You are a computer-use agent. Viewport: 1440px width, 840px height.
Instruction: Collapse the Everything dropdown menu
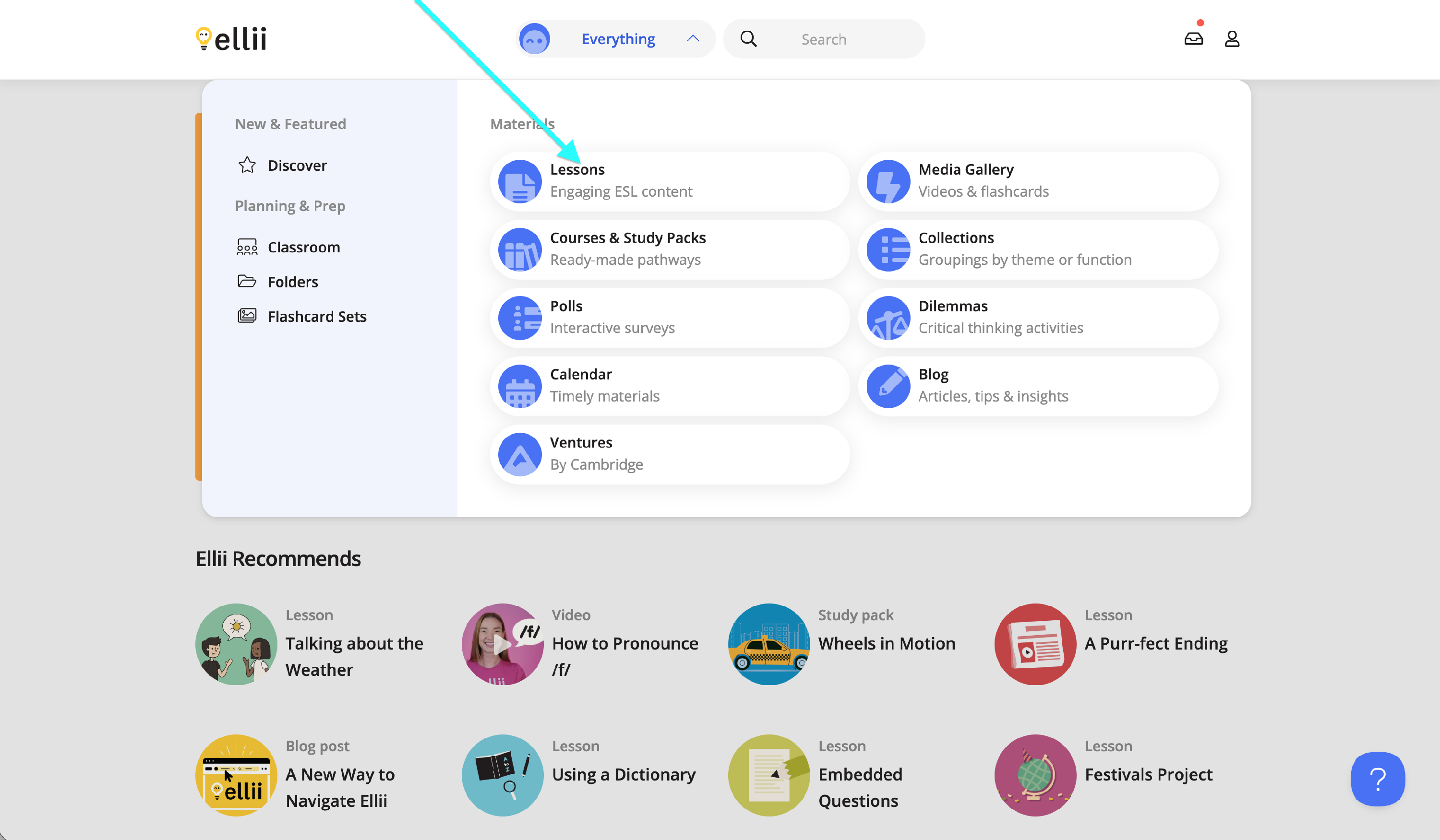coord(617,39)
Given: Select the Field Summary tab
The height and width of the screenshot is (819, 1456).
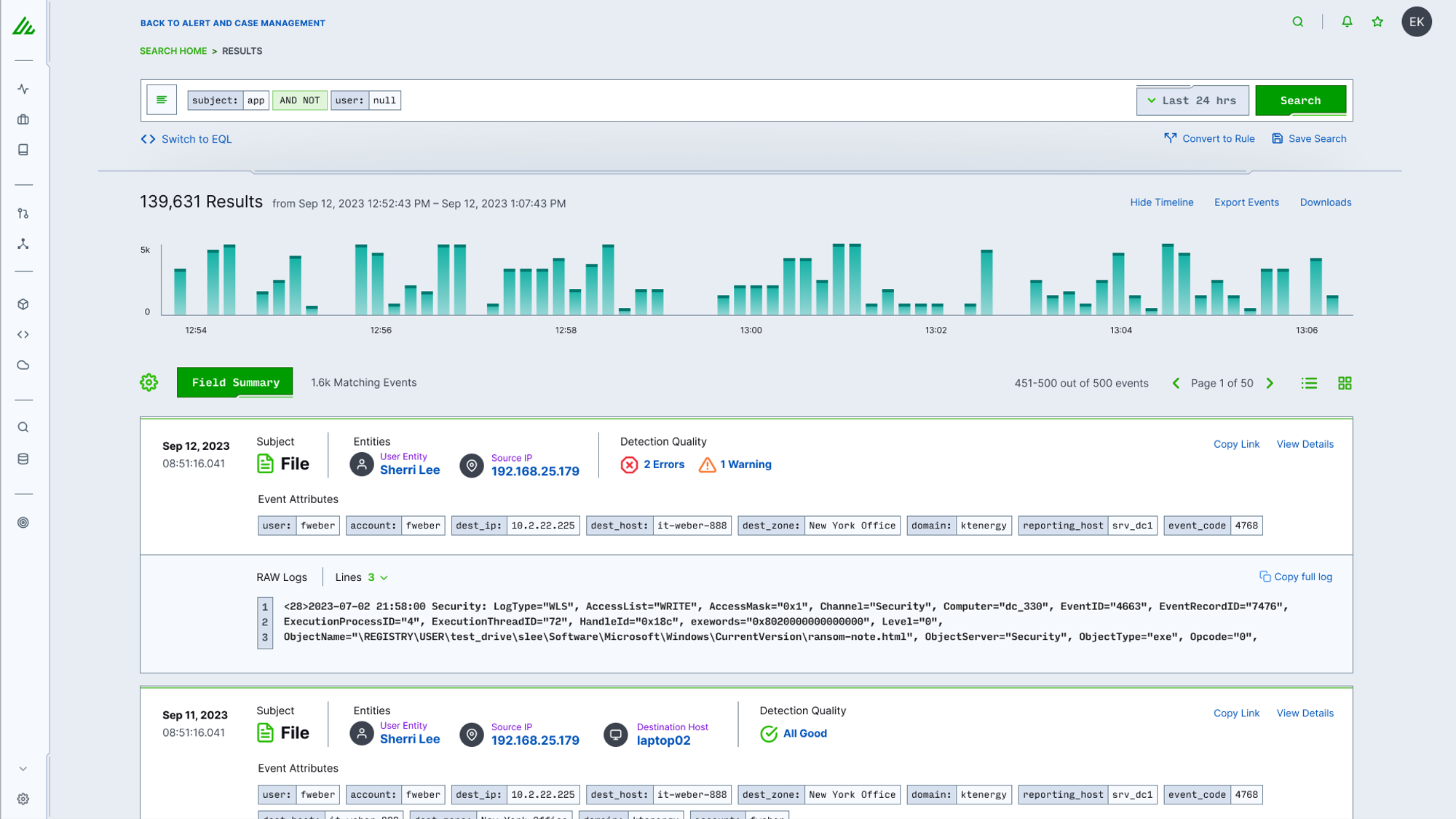Looking at the screenshot, I should (x=235, y=383).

_EXERCISE BRIEF_
Set down word for word every line from the line containing "Instruction: Collapse the" through the last line of the entries, and nothing more; no pictures.

_RESPONSE TO THE EXERCISE_
Instruction: Collapse the Everything dropdown menu
coord(617,39)
Given: Select the Field Summary tab
The height and width of the screenshot is (819, 1456).
Looking at the screenshot, I should (x=235, y=383).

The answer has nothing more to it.